I think I love Chinglish so much because my father used to complete the “Cryptic Crossword” in the newspaper every weekend and it was a Sunday night ritual around the dinner-table to help him with the last few words of trivia...so the whole idea of deciphering unknown words is a pleasurable memory to me.

But alas, around the time of the Olympics, China went of into a mode of permanently removing Chinglish - I remember reading in the newspaper that a rabid group of US university students went on a Wild Chinglish Hunt around Beijing with clipboards and grammar books and all but replaced it's colour and pithiness with droll PC correctness. The elimination also spread to other tourist venues, hotels and street signs around China.

But I am happy to report, just as the Olympics did not cure every Chinese person’s habit of hocking greaseballs onto the sidewalk, so too Chinglish is making a comeback!!! Hurray!!!

My foreign friend and I decided to explore a few new restaurants in the last couple of days - those off the ’traditional’ foreigner fairways, and try our luck and very broken Chinese to see what foods we could get - of course, we were well prepared for foodstuffs not before seen by foreign eyes and also combinations of dishes that every local in such restaurants would fall over in tears of laughter watching us negotiate into our mouths...but, this to is the joy of discovery of China!

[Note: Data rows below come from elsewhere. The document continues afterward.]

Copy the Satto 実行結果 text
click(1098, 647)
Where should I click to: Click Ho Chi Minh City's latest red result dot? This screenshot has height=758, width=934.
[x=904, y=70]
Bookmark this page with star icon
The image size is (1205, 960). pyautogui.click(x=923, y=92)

We want into one establishment that had quite a few local people in it, so we decided that the food must have been edible and probably fairly tasty...it also had a “fat” owner so I decided that he probably ate at least some of what his cooks prepared so it probably wouldn't poison us.

We were lead to the deepest part of the restaurant, past all the other tables and doorways of the private rooms - I suspect it was so the boss could show the regular patrons that he was indeed able to attract a different kind of clientele. The whispered “laowai” from every table and doorway indicated we were at least, a bit of a novelty in the place, as well as the 5 scruffy cooks piling out the kitchen door to gawp at us also indicated it was probably not a common sight on a weekday lunchtime in little-alley-kitchen-down-the-back-of-the-housing-development-under-the-bridge place that we were in!

The Chinese language itself is usually very descriptive of nouns associated with food - so these present excellent examples for Chinglish to appear - for example the simple and uninspiring English word (stolen from the French) "broccoli" translates literally into 'Green Flower from the West'...so you can see that there is great scope for fun!

The shy waitress went to the stack of dog-earred menus and shuffled deep to the bottom ones - then brought across a dusty tome for us to review. It was indeed a marvel of Chinglish - every dish was truely indecipherable at first reading...
Item number 1. Intestinal if...
Item number 2. Yellow fruit sausage acid burn
Item number 3. Bird of feather burnt 3 times roast
...
Item number 300. Husband and wife lung bean stuff.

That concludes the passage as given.